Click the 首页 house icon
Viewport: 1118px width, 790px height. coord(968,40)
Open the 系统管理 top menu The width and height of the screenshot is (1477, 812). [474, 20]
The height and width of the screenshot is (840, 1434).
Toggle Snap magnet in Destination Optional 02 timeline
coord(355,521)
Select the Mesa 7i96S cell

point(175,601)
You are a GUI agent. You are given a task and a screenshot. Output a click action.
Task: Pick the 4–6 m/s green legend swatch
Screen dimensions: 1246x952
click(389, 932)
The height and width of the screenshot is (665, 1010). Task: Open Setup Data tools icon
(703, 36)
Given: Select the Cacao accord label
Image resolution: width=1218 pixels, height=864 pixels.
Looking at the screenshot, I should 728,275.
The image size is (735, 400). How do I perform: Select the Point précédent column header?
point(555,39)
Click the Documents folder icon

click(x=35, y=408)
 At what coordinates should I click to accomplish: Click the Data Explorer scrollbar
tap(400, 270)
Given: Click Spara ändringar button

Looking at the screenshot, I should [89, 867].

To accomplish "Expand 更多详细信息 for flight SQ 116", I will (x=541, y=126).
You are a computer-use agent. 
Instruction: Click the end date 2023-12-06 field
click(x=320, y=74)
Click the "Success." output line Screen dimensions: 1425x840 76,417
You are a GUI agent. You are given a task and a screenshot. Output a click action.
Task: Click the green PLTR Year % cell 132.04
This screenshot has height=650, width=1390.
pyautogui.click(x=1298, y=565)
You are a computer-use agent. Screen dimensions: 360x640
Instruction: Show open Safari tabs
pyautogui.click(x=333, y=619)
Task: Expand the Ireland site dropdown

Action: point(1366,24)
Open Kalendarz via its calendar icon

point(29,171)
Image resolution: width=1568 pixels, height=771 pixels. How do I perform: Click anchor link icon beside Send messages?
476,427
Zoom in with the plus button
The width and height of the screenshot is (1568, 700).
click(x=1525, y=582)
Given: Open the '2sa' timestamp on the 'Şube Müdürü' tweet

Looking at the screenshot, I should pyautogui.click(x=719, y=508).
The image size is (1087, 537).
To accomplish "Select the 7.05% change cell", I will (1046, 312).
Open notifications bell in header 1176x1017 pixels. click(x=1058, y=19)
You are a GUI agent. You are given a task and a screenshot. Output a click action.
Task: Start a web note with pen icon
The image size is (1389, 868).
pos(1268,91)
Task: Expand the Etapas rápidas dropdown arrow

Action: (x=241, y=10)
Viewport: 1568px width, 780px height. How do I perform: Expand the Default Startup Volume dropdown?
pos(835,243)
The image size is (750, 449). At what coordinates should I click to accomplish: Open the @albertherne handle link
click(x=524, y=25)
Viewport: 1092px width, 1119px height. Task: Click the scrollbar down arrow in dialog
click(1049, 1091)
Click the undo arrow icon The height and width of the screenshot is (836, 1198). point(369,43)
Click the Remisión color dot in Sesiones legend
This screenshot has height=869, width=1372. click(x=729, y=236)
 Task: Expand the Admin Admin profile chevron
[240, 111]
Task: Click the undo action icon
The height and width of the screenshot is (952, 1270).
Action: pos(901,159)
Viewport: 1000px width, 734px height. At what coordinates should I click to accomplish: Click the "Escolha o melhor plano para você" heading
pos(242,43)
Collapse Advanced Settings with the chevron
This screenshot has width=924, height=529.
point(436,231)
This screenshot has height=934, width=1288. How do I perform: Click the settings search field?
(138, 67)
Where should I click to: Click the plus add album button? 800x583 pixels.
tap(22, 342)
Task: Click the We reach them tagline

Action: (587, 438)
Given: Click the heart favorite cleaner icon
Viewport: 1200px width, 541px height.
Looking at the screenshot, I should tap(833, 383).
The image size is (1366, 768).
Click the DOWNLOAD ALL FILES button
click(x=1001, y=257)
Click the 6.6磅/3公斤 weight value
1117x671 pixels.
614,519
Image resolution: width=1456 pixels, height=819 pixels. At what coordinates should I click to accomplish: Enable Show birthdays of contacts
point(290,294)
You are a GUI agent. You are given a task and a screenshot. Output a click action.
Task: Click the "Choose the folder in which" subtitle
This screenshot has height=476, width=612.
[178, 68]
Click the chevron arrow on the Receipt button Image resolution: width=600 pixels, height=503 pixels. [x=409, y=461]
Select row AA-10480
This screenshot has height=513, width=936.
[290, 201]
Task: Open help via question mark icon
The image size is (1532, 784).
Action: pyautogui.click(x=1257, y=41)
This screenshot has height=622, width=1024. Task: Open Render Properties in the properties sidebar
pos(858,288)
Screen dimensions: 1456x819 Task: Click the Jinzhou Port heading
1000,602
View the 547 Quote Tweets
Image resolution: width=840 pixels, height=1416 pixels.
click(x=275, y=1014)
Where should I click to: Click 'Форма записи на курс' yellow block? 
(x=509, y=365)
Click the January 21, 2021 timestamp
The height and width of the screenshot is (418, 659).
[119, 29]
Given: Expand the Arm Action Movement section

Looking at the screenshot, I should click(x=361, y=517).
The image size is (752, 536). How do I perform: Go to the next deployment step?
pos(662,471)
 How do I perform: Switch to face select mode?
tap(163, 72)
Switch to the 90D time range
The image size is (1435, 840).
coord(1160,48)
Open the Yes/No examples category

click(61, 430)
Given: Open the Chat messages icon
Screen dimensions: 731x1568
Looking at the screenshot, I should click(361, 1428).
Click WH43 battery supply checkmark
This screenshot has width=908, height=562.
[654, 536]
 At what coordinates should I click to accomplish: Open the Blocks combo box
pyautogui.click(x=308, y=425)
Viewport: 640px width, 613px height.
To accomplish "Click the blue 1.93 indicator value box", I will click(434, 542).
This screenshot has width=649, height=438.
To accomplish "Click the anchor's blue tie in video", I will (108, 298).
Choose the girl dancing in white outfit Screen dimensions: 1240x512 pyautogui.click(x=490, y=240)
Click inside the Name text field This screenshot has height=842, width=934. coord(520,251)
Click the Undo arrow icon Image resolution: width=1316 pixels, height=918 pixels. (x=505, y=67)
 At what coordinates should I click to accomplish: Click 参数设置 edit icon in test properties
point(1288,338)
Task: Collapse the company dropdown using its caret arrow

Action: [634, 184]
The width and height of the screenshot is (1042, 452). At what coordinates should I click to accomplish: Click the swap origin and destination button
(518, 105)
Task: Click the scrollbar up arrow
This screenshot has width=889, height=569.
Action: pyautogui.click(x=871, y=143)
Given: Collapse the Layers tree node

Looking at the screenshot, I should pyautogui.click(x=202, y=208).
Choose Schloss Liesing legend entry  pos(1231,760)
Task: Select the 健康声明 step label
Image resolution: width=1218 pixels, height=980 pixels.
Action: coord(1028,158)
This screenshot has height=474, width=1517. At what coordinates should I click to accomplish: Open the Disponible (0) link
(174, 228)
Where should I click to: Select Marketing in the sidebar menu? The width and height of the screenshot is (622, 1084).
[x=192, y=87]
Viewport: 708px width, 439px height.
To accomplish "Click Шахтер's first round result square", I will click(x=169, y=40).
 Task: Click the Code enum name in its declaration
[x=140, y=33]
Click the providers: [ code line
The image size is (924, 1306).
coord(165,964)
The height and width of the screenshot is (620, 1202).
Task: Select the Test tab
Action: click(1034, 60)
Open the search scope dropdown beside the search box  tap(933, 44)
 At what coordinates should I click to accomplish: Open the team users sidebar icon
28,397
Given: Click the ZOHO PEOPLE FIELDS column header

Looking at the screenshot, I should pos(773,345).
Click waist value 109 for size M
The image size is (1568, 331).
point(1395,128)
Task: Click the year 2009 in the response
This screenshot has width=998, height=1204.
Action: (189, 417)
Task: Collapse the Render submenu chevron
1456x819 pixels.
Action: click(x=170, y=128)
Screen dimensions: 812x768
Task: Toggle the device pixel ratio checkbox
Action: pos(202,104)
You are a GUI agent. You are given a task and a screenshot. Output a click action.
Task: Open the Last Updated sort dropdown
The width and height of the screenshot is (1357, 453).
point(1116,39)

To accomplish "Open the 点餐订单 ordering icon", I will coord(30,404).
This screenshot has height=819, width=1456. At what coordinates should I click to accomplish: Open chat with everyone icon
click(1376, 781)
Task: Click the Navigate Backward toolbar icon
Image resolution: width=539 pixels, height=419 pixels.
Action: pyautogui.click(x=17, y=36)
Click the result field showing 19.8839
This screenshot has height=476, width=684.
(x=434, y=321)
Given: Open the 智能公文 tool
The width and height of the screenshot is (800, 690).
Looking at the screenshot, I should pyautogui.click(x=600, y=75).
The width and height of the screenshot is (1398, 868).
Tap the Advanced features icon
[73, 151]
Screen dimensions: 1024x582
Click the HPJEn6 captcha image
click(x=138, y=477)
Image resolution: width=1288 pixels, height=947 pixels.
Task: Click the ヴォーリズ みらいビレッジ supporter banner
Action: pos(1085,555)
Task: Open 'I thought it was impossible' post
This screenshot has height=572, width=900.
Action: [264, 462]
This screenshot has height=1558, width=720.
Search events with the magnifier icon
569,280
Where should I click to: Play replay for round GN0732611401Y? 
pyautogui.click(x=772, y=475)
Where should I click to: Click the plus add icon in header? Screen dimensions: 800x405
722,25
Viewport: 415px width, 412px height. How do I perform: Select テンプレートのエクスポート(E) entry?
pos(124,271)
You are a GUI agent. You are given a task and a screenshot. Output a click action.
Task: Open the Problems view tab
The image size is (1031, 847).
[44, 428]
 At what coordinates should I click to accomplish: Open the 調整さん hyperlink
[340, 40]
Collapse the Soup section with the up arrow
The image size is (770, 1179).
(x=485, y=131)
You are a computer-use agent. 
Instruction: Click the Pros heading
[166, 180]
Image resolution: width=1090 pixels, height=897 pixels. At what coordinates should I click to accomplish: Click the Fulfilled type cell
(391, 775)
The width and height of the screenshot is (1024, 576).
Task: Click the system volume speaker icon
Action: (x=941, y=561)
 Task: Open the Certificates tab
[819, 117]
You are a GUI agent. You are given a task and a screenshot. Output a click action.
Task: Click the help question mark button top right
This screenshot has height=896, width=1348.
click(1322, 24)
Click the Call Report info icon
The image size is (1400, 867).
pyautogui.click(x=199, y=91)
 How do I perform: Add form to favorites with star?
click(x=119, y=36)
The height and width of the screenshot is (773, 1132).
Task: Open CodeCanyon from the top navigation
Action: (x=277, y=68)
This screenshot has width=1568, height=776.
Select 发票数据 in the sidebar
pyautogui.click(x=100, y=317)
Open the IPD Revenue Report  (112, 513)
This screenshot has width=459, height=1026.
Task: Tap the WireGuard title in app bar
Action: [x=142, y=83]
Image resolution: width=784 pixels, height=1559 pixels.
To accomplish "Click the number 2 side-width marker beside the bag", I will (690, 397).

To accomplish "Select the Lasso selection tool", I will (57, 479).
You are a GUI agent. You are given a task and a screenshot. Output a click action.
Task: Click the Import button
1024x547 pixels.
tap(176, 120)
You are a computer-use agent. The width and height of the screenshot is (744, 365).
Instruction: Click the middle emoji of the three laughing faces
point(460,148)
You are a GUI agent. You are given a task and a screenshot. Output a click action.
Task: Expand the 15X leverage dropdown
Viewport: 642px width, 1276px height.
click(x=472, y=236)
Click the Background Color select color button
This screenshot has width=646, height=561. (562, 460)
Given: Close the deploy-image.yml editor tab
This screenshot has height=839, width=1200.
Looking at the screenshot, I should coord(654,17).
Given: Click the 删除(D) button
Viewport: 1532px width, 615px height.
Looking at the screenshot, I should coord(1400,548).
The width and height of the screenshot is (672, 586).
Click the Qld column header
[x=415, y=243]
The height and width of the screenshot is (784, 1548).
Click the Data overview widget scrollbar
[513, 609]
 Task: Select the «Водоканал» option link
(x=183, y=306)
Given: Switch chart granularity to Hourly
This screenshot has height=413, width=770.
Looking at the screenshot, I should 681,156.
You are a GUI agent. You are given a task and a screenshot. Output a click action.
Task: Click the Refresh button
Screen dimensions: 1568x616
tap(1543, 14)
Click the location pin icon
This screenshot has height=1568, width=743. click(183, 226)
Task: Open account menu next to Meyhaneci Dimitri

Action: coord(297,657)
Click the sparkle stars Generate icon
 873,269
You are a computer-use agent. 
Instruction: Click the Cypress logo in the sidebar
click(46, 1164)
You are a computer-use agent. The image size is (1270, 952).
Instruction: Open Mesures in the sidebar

***

> [AIM OF THE EXERCISE]:
Format the records, from the first line through the line containing "coord(355,521)", as a Markdown table with the columns No. and Line. Number each line and omit blank lines.

> [EXPECTED ANSWER]:
| No. | Line |
|---|---|
| 1 | Click the 首页 house icon |
| 2 | Viewport: 1118px width, 790px height. coord(968,40) |
| 3 | Open the 系统管理 top menu The width and height of the screenshot is (1477, 812). [474, 20] |
| 4 | The height and width of the screenshot is (840, 1434). |
| 5 | Toggle Snap magnet in Destination Optional 02 timeline |
| 6 | coord(355,521) |